Quoting Steve Cushion in On Strike Against the Nazis, pages 13–7:

In April, instead of the promised issue of 15kg of potatoes for workers in heavy industry, they only received half that amount, while the rest of the population only got 2kg. So, on 18 April 1941, a Communist militant, Suzanne Grégoire, led a demonstration against food shortages.18 Then, on 7 May it was announced that there would be no more potatoes for anyone. So, on 9 May at 6am, the miners of Boverie des Charbonnages at Marihaye, refused to go down the pit.

On Saturday 10 May, the first anniversary of the [Fascist] invasion, the women from the foundry at Cockerill, the largest metalworking plant in Liège, toured the rest of the site convincing the other workers to stop work; 8,000 workers went on strike.

By the time the engineers of Cockerill had started their strike, more than 6,000 miners were already out on strike. From Monday 12 May, the strike covered the whole Liège mining region. On the 13th, 20,000 miners and 11,000 engineers supported the action, the 14th 31,000 strikers, the next day 51,000, the 16th 54,000 and the 17th 33,000 engineers and 27,000 miners.19

[…]

The underground newspaper of the PCB, Le Drapeau rouge, sheds a light on the active rôle of women in the strike.

The edition of May 1941 reads:

Strikes: despite the threats the strike movement grows

Since the 10 May, important strikes have been taking place in Belgium, generally around the same demands: increased provision of fresh food, wage increases and against tax increases. And these strikes have been accompanied by protests and demonstrations by women in a number of industrial towns.
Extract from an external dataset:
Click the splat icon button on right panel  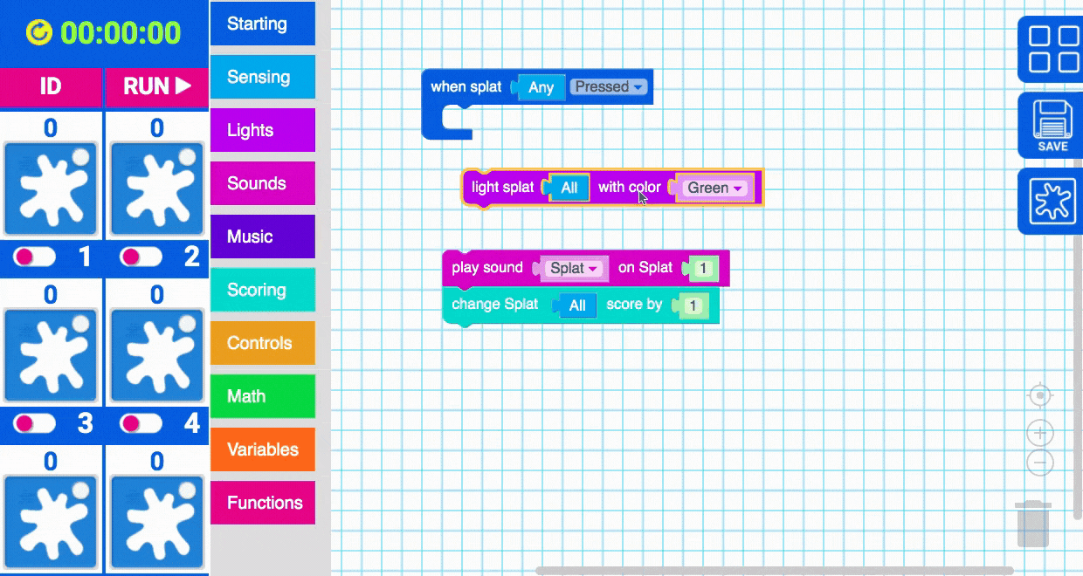(x=1052, y=202)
During the strike, the women of the area around Mons have actively supported the industrial struggle. 400 women demonstrated at Paturages demanding more food supplies. […] Last week, several strikes broke out in the engineering and textile industries in Ghent. […] During these strikes, the women of the town demonstrated with their children to demand better food provision, the same as their sisters around Mons. These demonstrations were successful in obtaining a supply of potatoes.
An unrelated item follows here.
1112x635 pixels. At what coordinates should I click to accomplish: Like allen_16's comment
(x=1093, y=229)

Women Demonstrate in Liège

A special edition of June 1941 says:

Women demonstrate for food.

For the last month, a large number of delegations of women have been demanding that the authorities increase food provision, as well as frequently calling for the return of the prisoners of war. Every time, the authorities have promised to meet these demands, but never did so. Exasperated by this increasingly desperate situation, working class women have moved to more militant action. Above all demanding potatoes, an increased bread ration, meat, milk for children and old people, the women have begun to organise mass demonstrations against the authorities, in the streets and in the markets where they are demanding price reductions.

Repression

Hitler himself ordered an immediate food distribution to bring an end to a movement that was costing 2,000 tons of lost steel production every day. He could not afford to lose this in the run up to the invasion of the USSR.23


Operation Sonnenwende

A month later, on 22 June, Operation Barbarossa was launched and, at the same time, Operation Sonnenwende started the severe repression of the French and Belgian Communists. In Belgium, 1,800 left‐wing militants were arrested by the occupying forces with the help of the Belgian police. Julien Lahaut was arrested and sent to a concentration camp in [the Third Reich.]24

On 22 September 1941, 60 miners who had been arrested for their rôle in the strike were deported from the prison in the citadel of Huy to the Neuengamme concentration camp. Only twenty‐four […] returned alive.25

The strikes of May 1941 in Belgium started as an economic struggle over food rations. Working class women led the campaign for increased food rations and the support from family members was crucial in sustaining the strike. Women workers in the engineering industry were also instrumental in initiating the mass action.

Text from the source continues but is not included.